The High-Throughput Screening Core (HTSC) in the Perelman School of Medicine at the University of Pennsylvania is a shared resource facility open to Penn and non-Penn scientists with a primary goal to support innovative research projects centered on discovery. Our mission is to provide the expertise in developing biochemical, cell-, and high-content based assays to microtiter plates for high-throughput chemical & functional genomic screens. Our ultimate goal is to discover genes and small molecules that enable scientists to further study the functions of poorly understood proteins, signaling pathways, and cells in complex biological process relevant to human physiology and disease.
• What areas of research could or do use the services offered by HTS?
The HTSC has the ability to accommodate a broad variety of investigator-developed assay types, ranging from biochemical assays to image based phenotypic microscopy assays, and diverse biological systems. We currently support projects in Precision Medicine, Cancer, Regenerative Medicine, Cardiovascular biology, Epigenetics, Orphan Diseases, Global Health Initiatives, and Cellular Based Immunotherapies.
• What do you wish investigators knew about HTS?
Although traditionally defined by the pharma model of screening millions of drug-like compounds or whole genomes against a target/phenotype, the UPENN HTSC is focused on helping investigators develop robust assays in high-density microtiter plates for both small scale screens (eg, screens of FDA approved drugs or user defined sets of drugs/genes) to full genome-scale screens. Many investigators are interested in specific subsets and screens designed to query smaller numbers of entities are easier to optimize and perform. Data generated from these small scale screens can be used to apply for funding as well as for screening larger libraries at PENN or elsewhere including pharma.
• Does HTS work with investigators external to Penn? How?
Yes, the HTSC is open to Penn investigators, non-Penn academic scientists, and commercial users. Interested individuals should contact David C. Schultz, Ph.D, Technical Director, at email@example.com, to learn more about the laboratory’s capabilities and the process to start a project with the HTSC
• Is there anything else the resource community should know about HTS?
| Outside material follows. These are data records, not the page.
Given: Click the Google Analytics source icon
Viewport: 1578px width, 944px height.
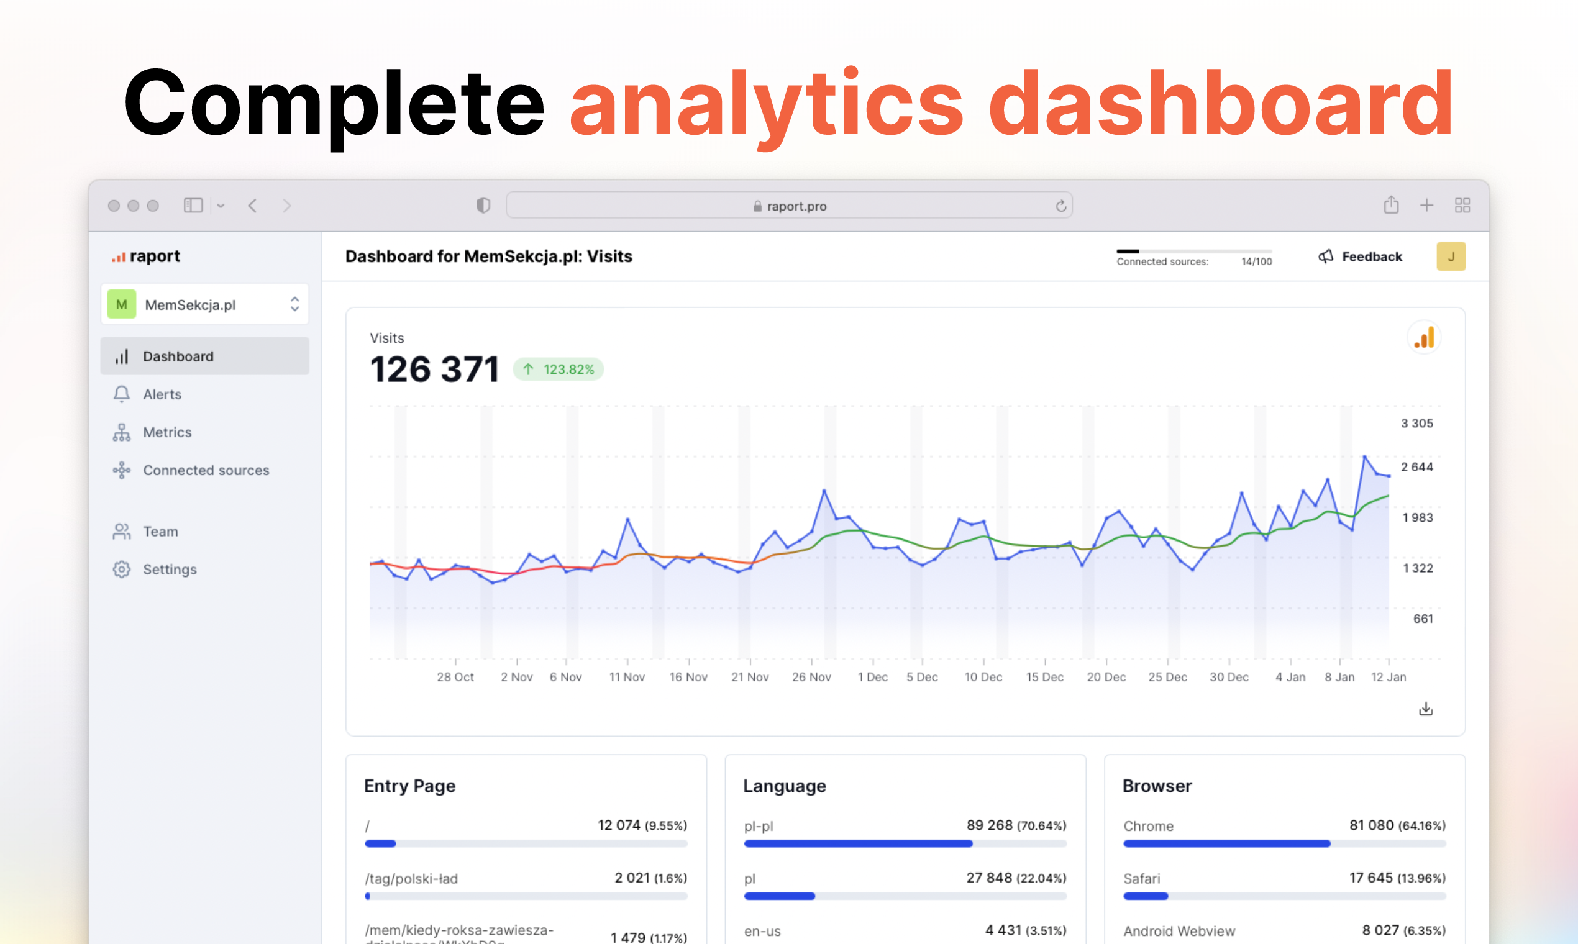Looking at the screenshot, I should [1423, 338].
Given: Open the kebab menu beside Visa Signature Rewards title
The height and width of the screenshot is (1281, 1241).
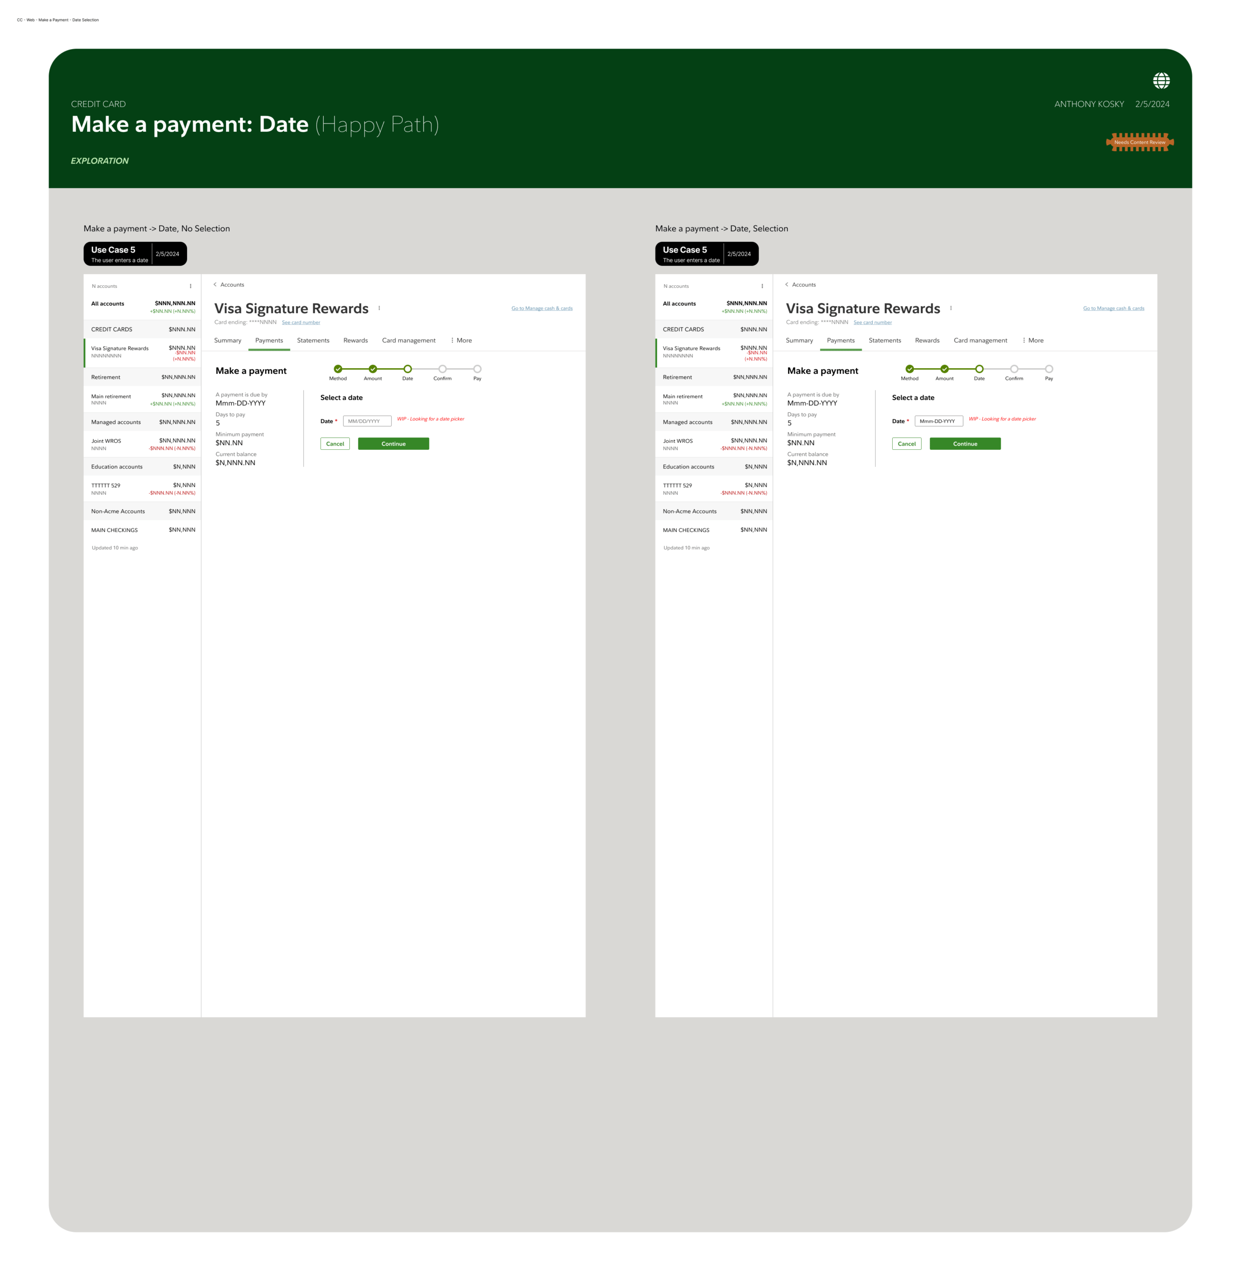Looking at the screenshot, I should coord(380,308).
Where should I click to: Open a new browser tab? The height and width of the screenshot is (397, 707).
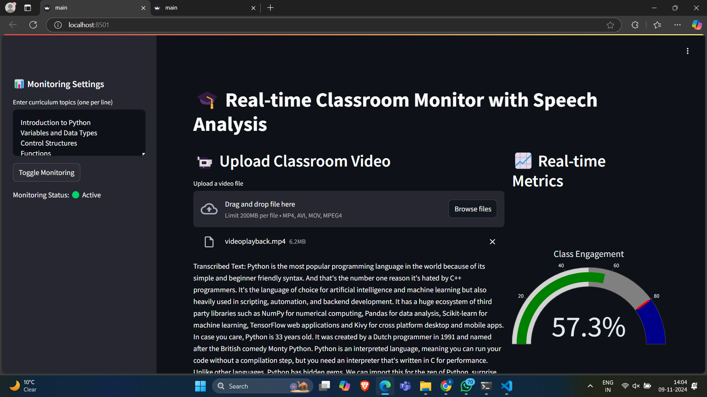(x=270, y=8)
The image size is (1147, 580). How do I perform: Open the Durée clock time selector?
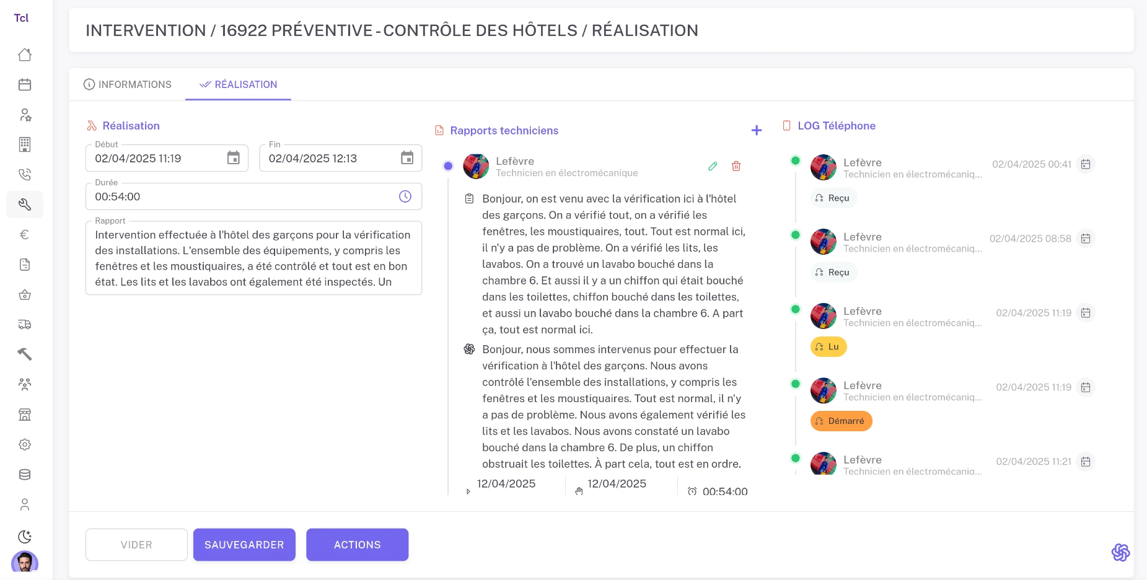405,196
In addition to developing assays for high-throughput screening, the core has acquired a comprehensive set of libraries, including shRNAs, siRNAs, cDNAs and CRISPRs. Penn scientists can purchase clones to individual gene targets, annotated gene families, or user defined gene sets. In addition, the core has negotiated pricing agreements with suppliers that investigators can use to purchase custom siRNA libraries.